Touchant ce qu’ils nous accusent d’hérésie et de schisme, pource que nous preschons une doctrine diverse de la leur, et n’obéissons point à leurs loix et statuts, et avons nos assemblées à part, tant pour faire les prières publiques que pour administrer les Sacremens : c’est bien une griefve accusation, mais elle n’a point mestier de longue défense. On appelle hérétiques et schismatiques ceux qui en faisant un divorce en l’Eglise, rompent l’union d’icelle. Or ceste union consiste en deux liens : asçavoir qu’il y ait accord en saine doctrine : et qu’il y ait charité fraternelle.
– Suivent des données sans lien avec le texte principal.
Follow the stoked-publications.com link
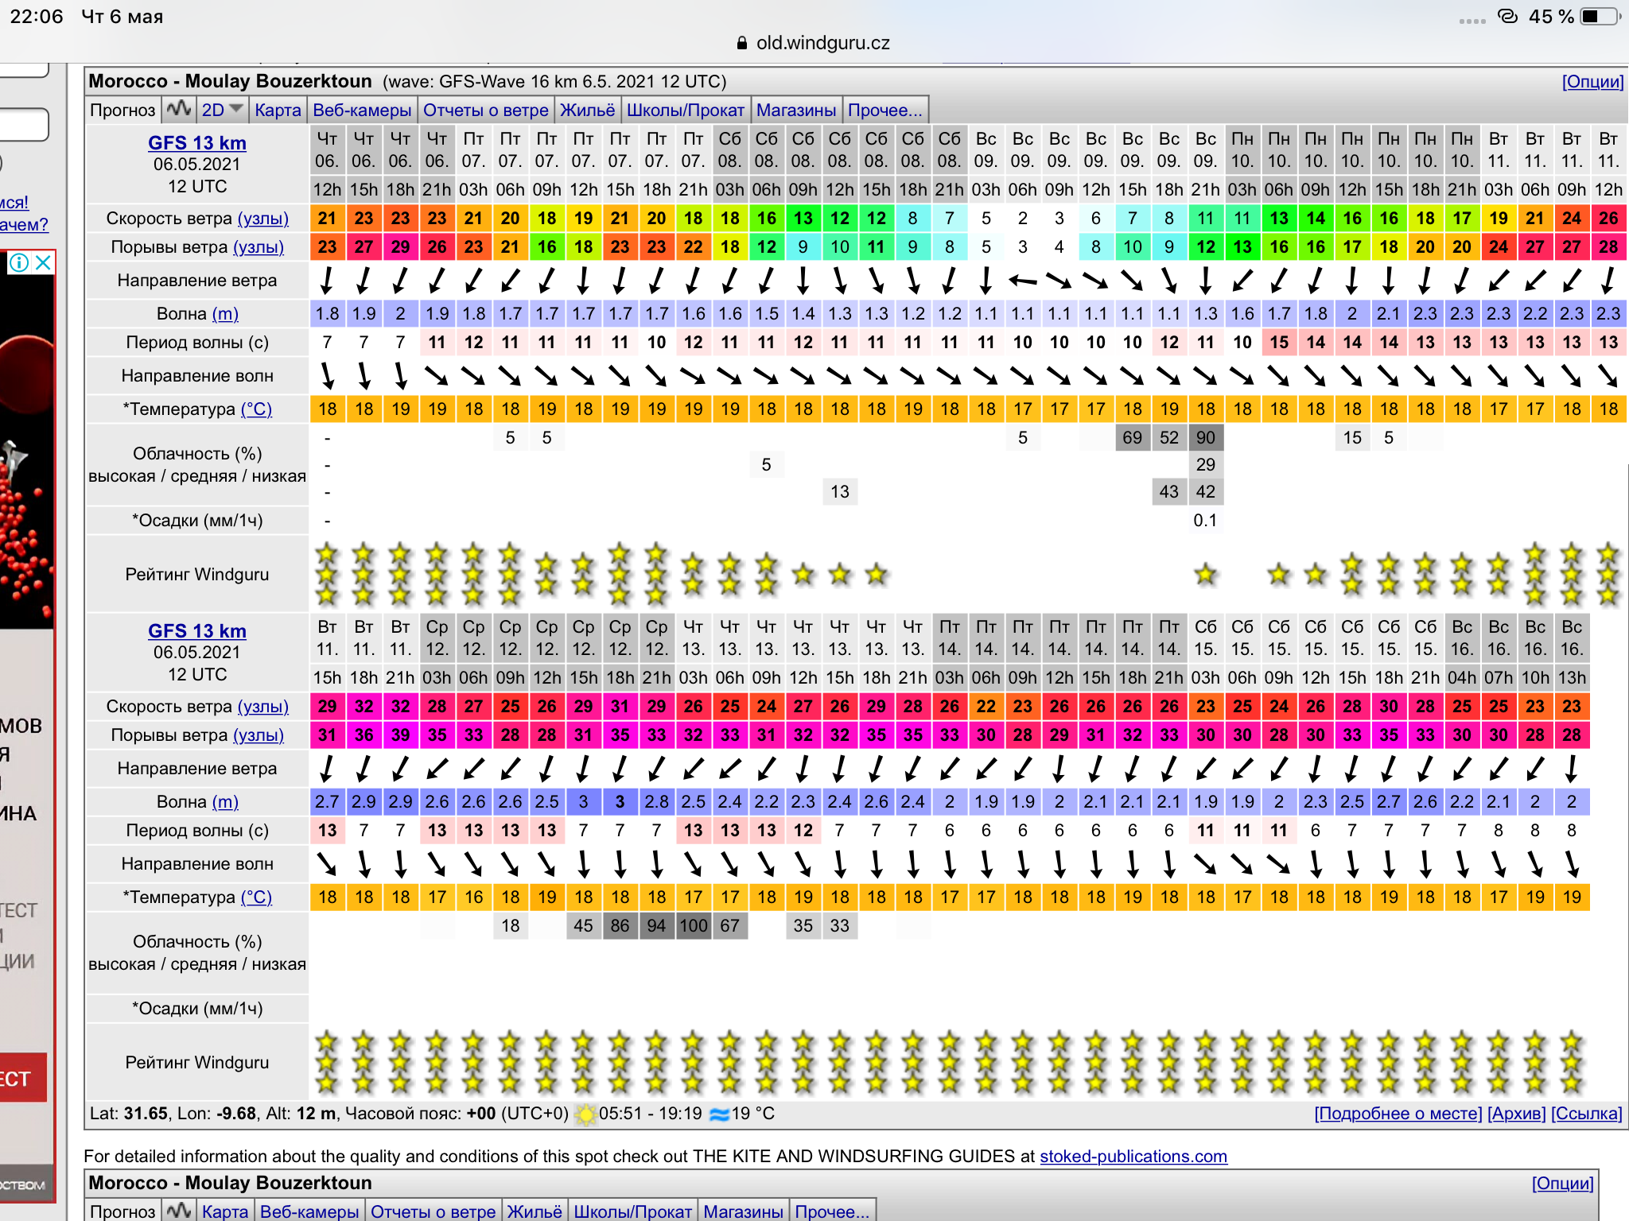This screenshot has width=1629, height=1221. click(1133, 1157)
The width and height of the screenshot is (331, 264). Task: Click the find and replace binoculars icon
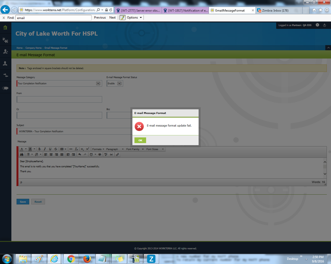click(x=22, y=155)
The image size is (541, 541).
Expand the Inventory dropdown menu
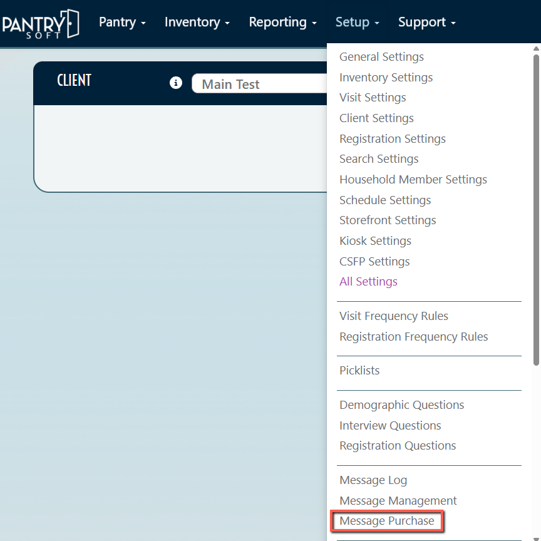[197, 23]
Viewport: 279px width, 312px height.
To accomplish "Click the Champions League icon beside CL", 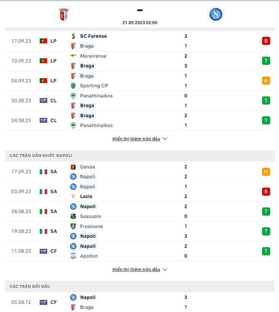I will click(x=43, y=101).
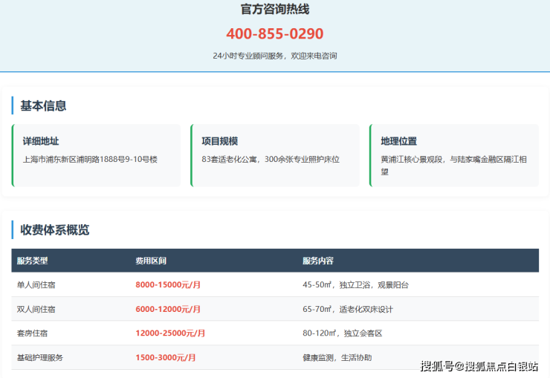Screen dimensions: 550x378
Task: Click the 搜狐号@搜狐焦点白银站 watermark
Action: click(x=479, y=366)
Pour laquelle raison sainct Augustin distingue entre les hérétiques et schismatiques, disant que les premiers sont ceux qui corrompent la pure vérité par fausse doctrine : les seconds, sont ceux qui se séparent de la compagnie des fidèles, combien qu’ils ayent autrement convenance avec eux en la foy[b]. Mais il faut aussi noter ce point, que la conjonction que nous devons avoir en charité, dépend tellement de l’unité de foy, que ceste-ci en est le fondement, la fin et la reigle d’icelle. Pourtant qu’il nous souviene que quand l’unité de l’Eglise nous est recommandée de Dieu, par cela n’est entendu autre chose, sinon que comme nous convenons, quant à la doctrine, en Jésus-Christ, aussi qu’en luy nos affections soyent conjoinctes en bonne amour. Pourtant sainct Paul nous exhortant à union, prend pour son fondement qu’il n’y a qu’un Dieu, une foy et un Baptesme Eph. 4.5. Et mesmes là où il nous enseigne d’estre d’accord tant en doctrine qu’en volontez, il adjouste quant et quant, que cela soit en Jésus-Christ Phil. 2.2, 5 ; Rom. 15.5 : signifiant que tout accord qui se fait hors la Parole de Dieu, est une faction d’infidèles, et non point consentement de fidèles.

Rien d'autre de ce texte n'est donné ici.